Depuis cette année, le centre d’expertise intègre deux nouvelles activités :
- l’expertise sur le calcul d’empreinte environnemental des services numériques, afin d’aider les projets à évaluer leur empreinte carbone, identifier des opportunités d’amélioration et valider les résultats des actions d’amélioration ;
- l’évaluation de la qualité environnementale des applications mobiles, à l’aide de l’outil Greenspector.
« Nous avons aussi développé un des premiers projets logiciels à avoir appliqué ces principes dès son démarrage : un calculateur des émissions CO2 des produits et services Orange pour les entreprises. Dans ce cadre, notre action consiste notamment à s’assurer que nous ne développions que des fonctionnalités essentielles, et que ces fonctionnalités soient implémentées de la manière la plus sobre possible. »

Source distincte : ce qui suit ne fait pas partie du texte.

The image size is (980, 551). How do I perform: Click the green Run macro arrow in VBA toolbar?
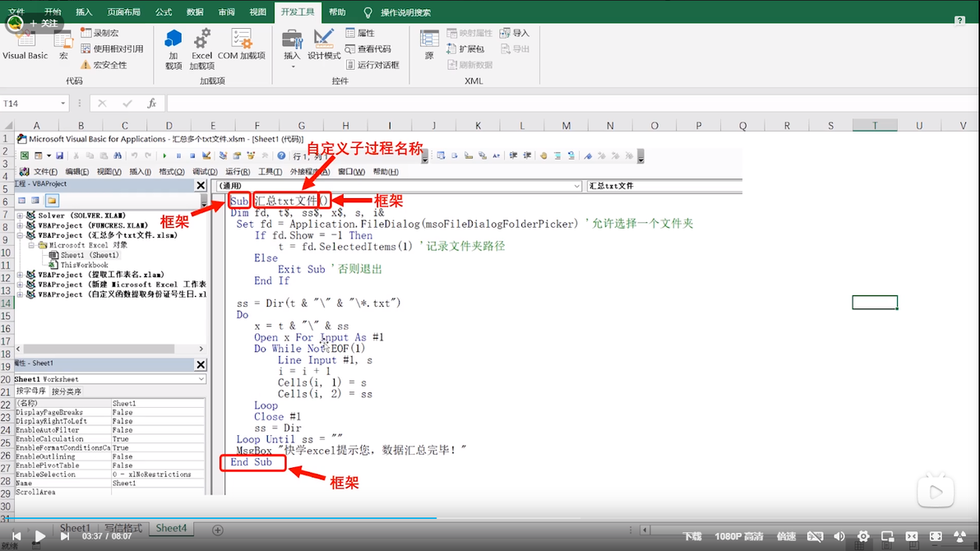coord(164,155)

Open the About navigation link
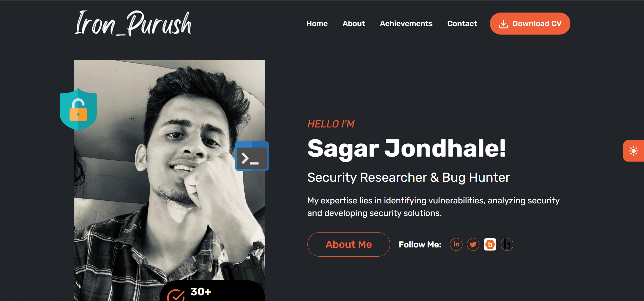[x=354, y=24]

Réduire la quantité de ressources et d’énergie sollicitées
De façon générale, l’approche d’écoconception de services numériques se structure autour de deux finalités :
- favoriser l’allongement de la durée de vie des équipements clients, par une compatibilité avec des terminaux peu puissants ;
- réduire la quantité d’énergie exigée ensuite, au niveau des data centers, des réseaux ainsi que des terminaux utilisateur, pour éviter par exemple qu’une sur-sollicitation de leur batterie n’induise le renouvellement prématuré des téléphones.

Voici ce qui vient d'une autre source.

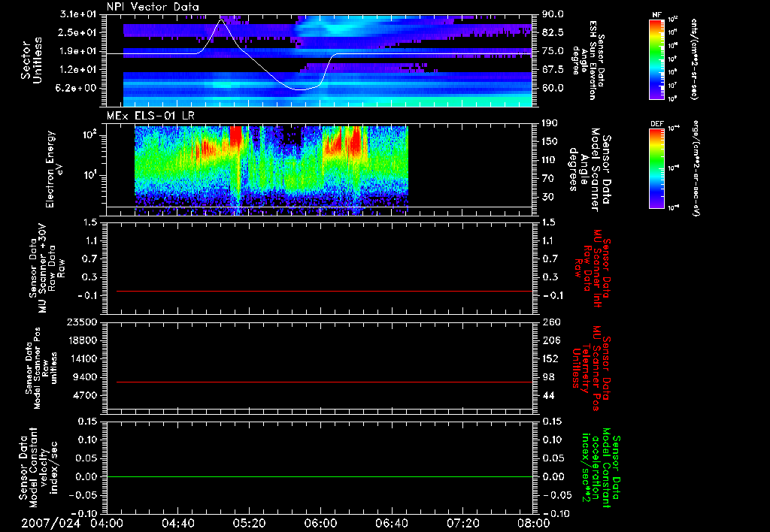Click the red scanner position telemetry line
This screenshot has width=770, height=532.
(x=324, y=382)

Parmi les leviers ou actions concrètes pour tendre vers ces finalités, il faut travailler sur l’architecture logicielle des services, en privilégiant par exemple les solutions techniques qui permettent une plus grande mutualisation des ressources. Il est aussi nécessaire d’agir sur les interfaces utilisateur : développer des sites internet plus léger en évitant le recours à des vidéos déclenchées automatiquement (autoplay) ou encore en proposant une transcription écrite plutôt que d’intégrer une vidéo, exigeante en termes de ressources. Le gain est environnemental et se matérialise aussi en termes d’indexation et d’accessibilité : l’écoconception de services numériques génère des co-bénéfices. On sollicite moins les infrastructures matérielles et on peut atteindre une meilleure satisfaction car le site se concentre sur les besoins essentiels des utilisateurs et il se charge plus vite. Dans le même temps, les coûts d’hébergement associés sont réduits au niveau des data centers.
Mobilisation collective
Au-delà des efforts déployés chez Orange, c’est l’ensemble de l’écosystème numérique responsable qui se mobilise autour des sujets de l’écoconception des services digitaux. L’enjeu est d’autant plus critique qu’il pourrait à l’avenir, à l’instar du label Eco Rating pour les terminaux mobiles, devenir un critère de choix pour les consommateurs. Il l’est aussi sur le plan réglementaire, alors que la loi sur la réduction de l’empreinte environnementale du numérique (loi REEN) votée fin 2021 lui accorde une large place, notamment avec la mise en place d’un référentiel général d’écoconception des services numériques. L’adoption de ce référentiel ne cesse de progresser depuis sa publication. S’appuyant sur les retours des utilisateurs et d’une consultation publique, l’Arcep vient d’en publier la version 2. Celle-ci améliore les critères existants et intègre deux sujets dont l’écoconception présente de gros défis : l’apprentissage automatique (IA) et les mécanismes de consensus (blockchain). Le référentiel propose également un score d’avancement, prenant compte de la difficulté et du niveau de priorité des différents critères.